*DESCRIPTION OF THE TASK:* Copy out every line of the items below word for word. Leave the pictures out.

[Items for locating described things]
=-=-=

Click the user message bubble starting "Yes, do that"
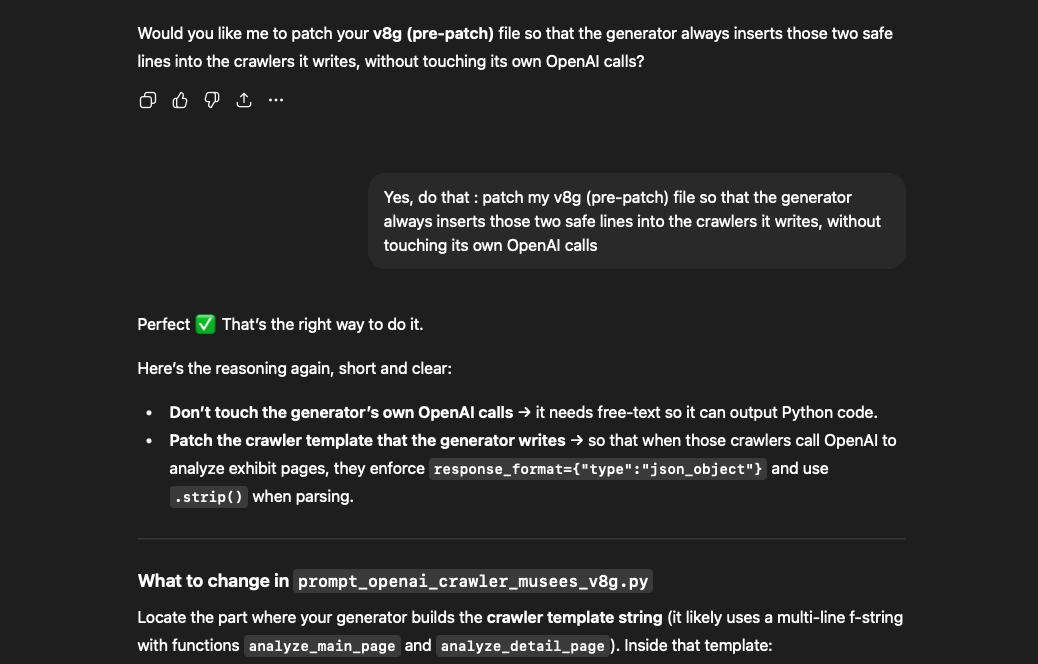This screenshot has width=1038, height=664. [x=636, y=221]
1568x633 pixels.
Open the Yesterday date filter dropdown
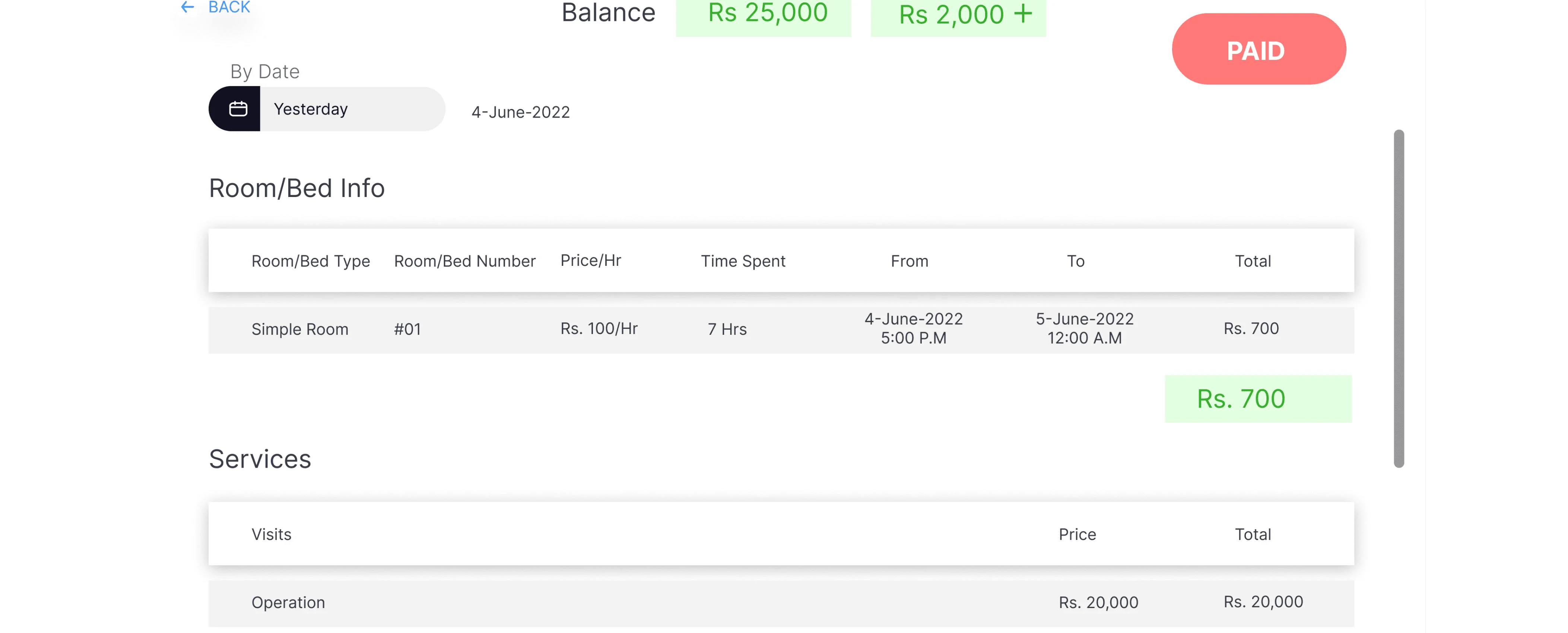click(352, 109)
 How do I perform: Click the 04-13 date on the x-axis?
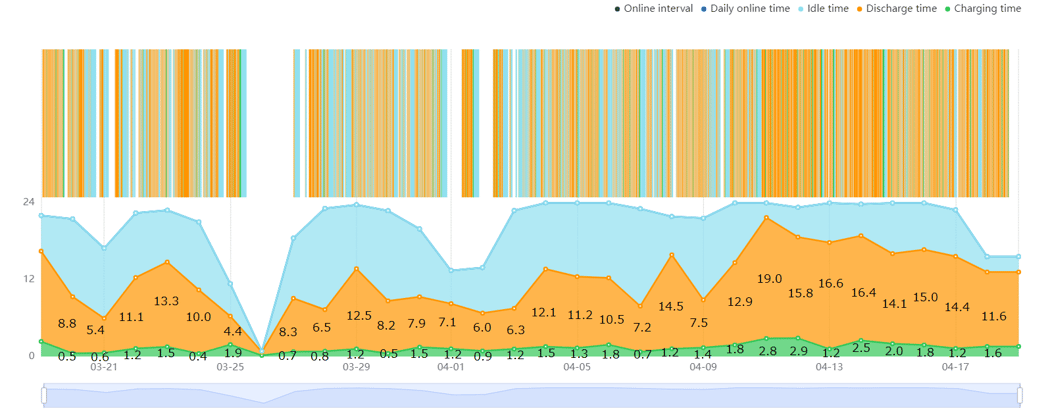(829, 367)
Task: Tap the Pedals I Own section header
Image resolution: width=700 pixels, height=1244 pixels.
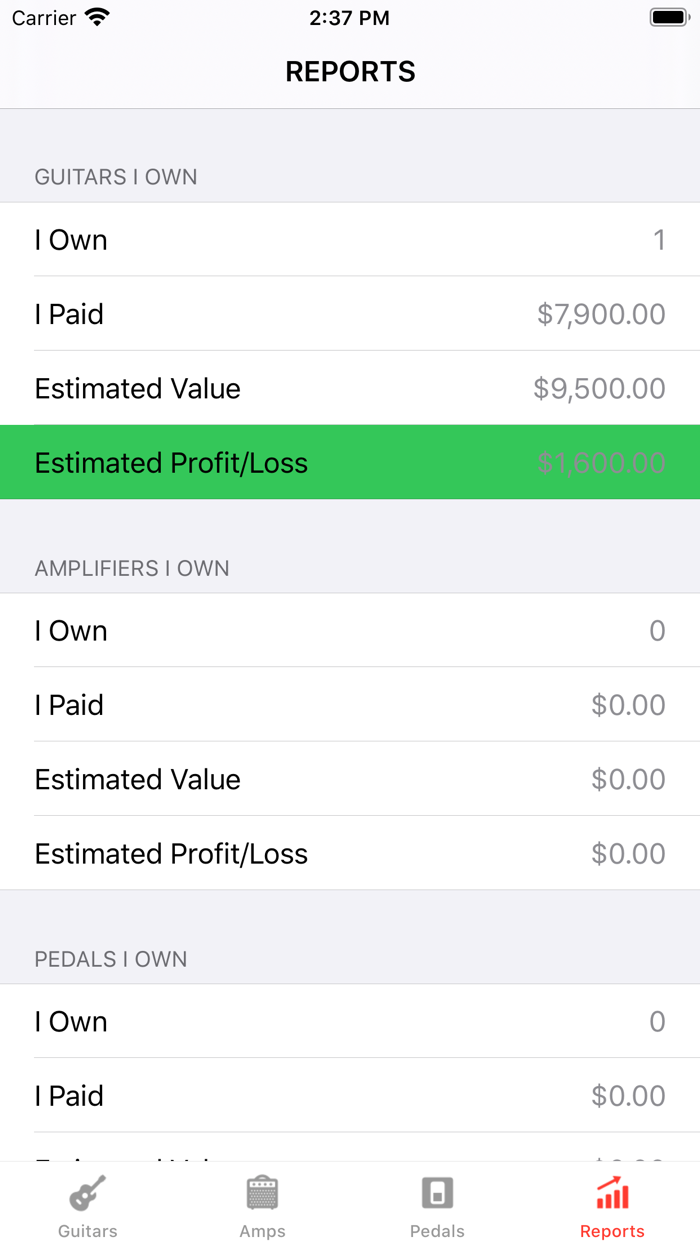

=-=-=

*ANSWER TO THE EXERCISE:*
Click the user message bubble starting "Yes, do that"
This screenshot has width=1038, height=664. [x=636, y=221]
1568x633 pixels.
Open the Yesterday date filter dropdown
click(352, 109)
 How do I perform: Click the 04-13 date on the x-axis?
(829, 367)
Task: Tap the Pedals I Own section header
Image resolution: width=700 pixels, height=1244 pixels.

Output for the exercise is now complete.